Lors de leurs déplacements et lorsqu'ils sont nombreux, les adultes émettent un bruit perceptible.
- Œuf : oblong, 0,3 mm x 0,1 mm. Il présente un petit filament à l'une de ses extrémités. Blanc après la ponte, il devient jaune clair puis orangé  . A l'approche de l'éclosion, les yeux de la future larve forment 2 taches rouges latérales.

Biologie
- Plantes-hôtes : le Poirier, plus rarement le Pommier, et, exceptionnellement, le Cognassier.
- Adulte : il hiverne dans les vergers, sur les arbres ou tout autre support. Il reprend son activité en janvier, s'alimente et s'accouple. Capable de sauter, il se déplace surtout en volant. La femelle pond ses oeufs par groupes de 6 à 10, principalement à la base des bourgeons et le long des crevasses. Les femelles des générations suivantes pondent sur les organes verts, puis, sur les pédoncules floraux, les pétioles ou la surface des feuilles. Fécondité, 400 à 600 oeufs.
- Œuf : le développement embryonnaire dure 6 à 25 jours selon la température.
- Larve : 5 stades de développement. La jeune larve de 1ère génération s'introduit à l'intérieur des boutons où elle s'alimente. Plus tard, lors des 2 derniers stades, elle se fixe sur le calice. La jeune larve des générations ultérieures se tient à la face inférieure des jeunes feuilles, dans une gouttelette de miellat. Après la 3e mue, elle se fixe à la base du pétiole, sur les jeunes rameaux ou sur les pédoncules des fruits, toujours recouverte d'un abondant miellat.
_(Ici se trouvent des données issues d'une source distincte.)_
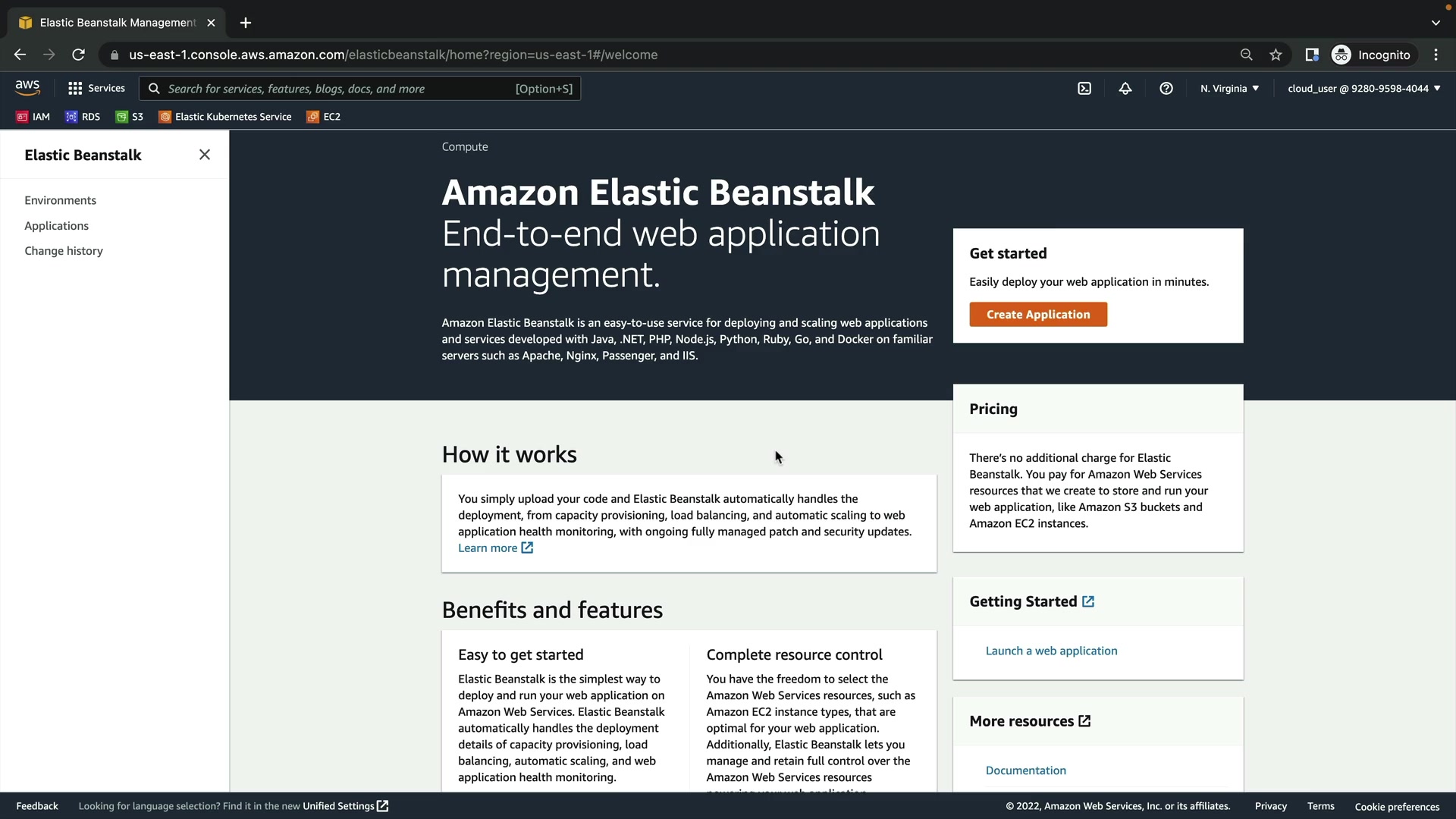Image resolution: width=1456 pixels, height=819 pixels.
Task: Open the Launch a web application link
Action: [x=1051, y=651]
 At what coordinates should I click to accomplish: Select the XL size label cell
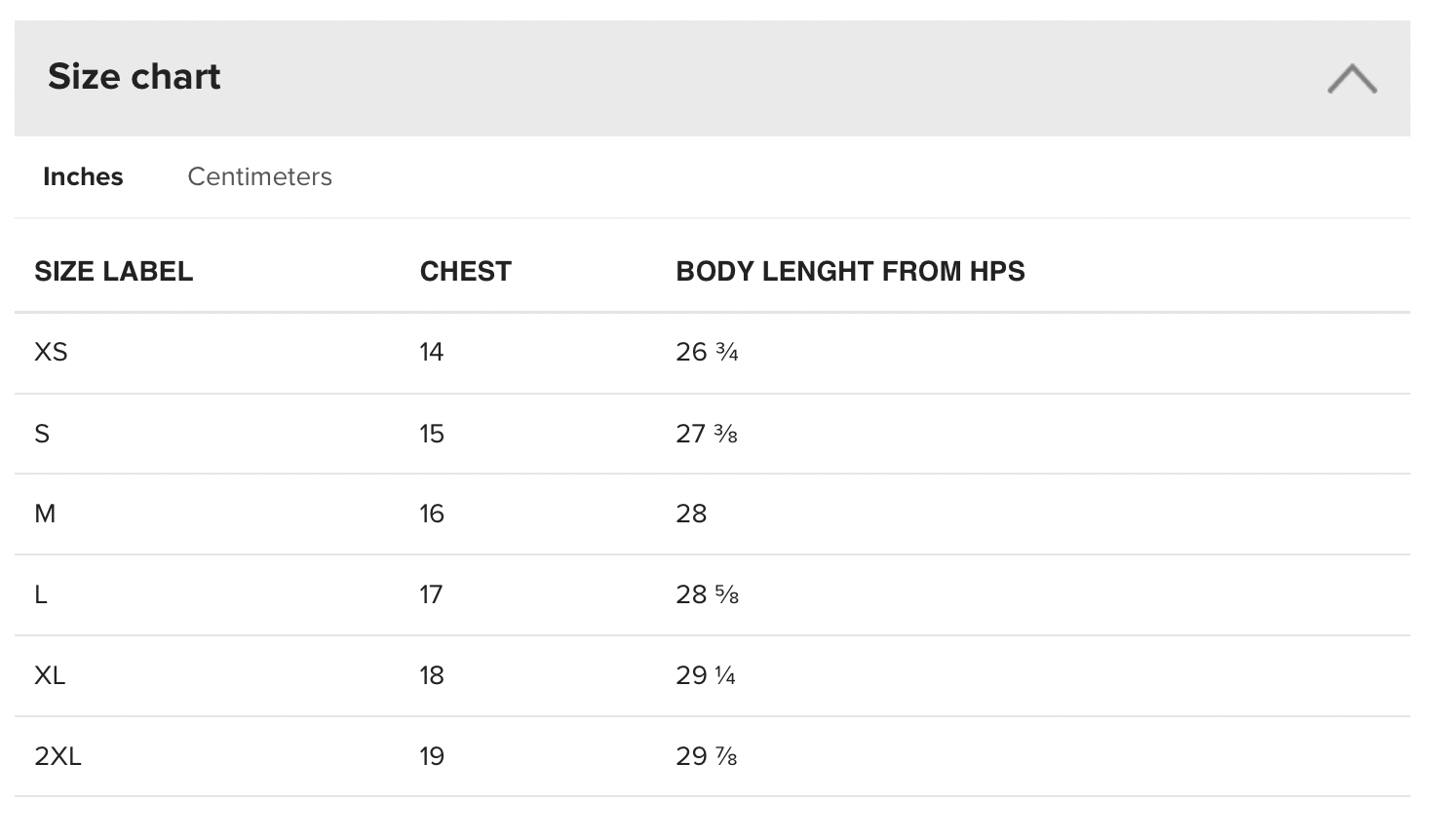pos(50,675)
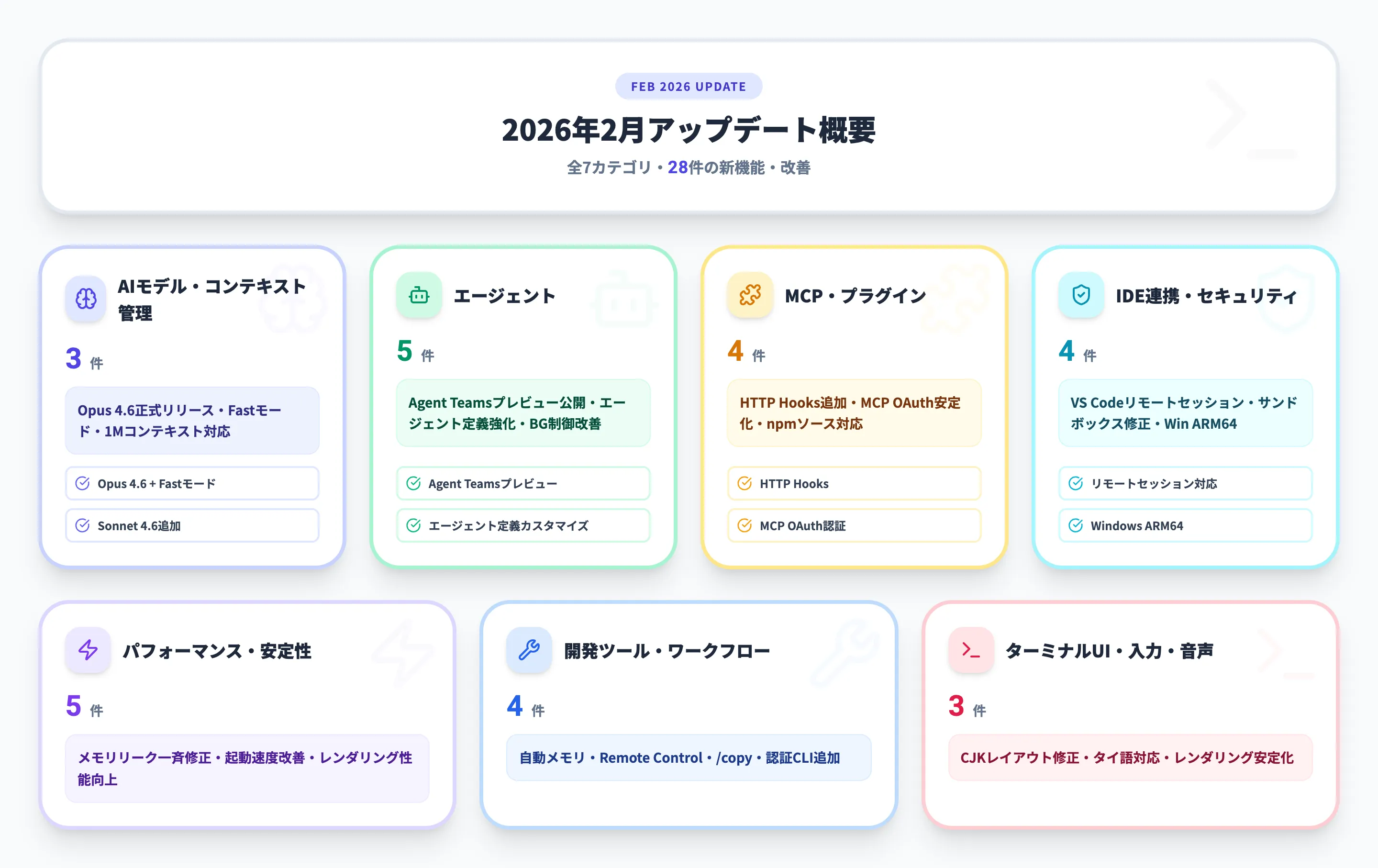Expand the MCP OAuth認証 entry
Image resolution: width=1378 pixels, height=868 pixels.
click(853, 525)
A la fin de la dernière mue, elle s'installe sur les feuilles.

Cycle de vie
- 4 à 6 générations annuelles selon les régions et les conditions de culture, la dernière génération apparaissant en septembre-octobre. Les insectes de la 1ère et de la 2e générations sont généralement peu nombreux ; ceux de la 3e et 4e pullulent et peuvent occasionner des dégâts importants. En fin de saison, à l'automne, la population est dispersée sur l'ensemble du feuillage.

Dégâts
- Par leurs piqûres, les larves et les adultes absorbent une grande quantité de sève, ce qui se traduit par un épuisement de l'arbre et une diminution de la récolte.
- Le miellat provoque des brûlures du feuillage et le développement de la fumagine. Les attaques graves entraînent la chute partielle des feuilles dans le courant du mois d'août.
- Les populations sont parfois maîtrisées naturellement grâce à l'action de Punaises prédatrices très actives en l'absence de tout traitement.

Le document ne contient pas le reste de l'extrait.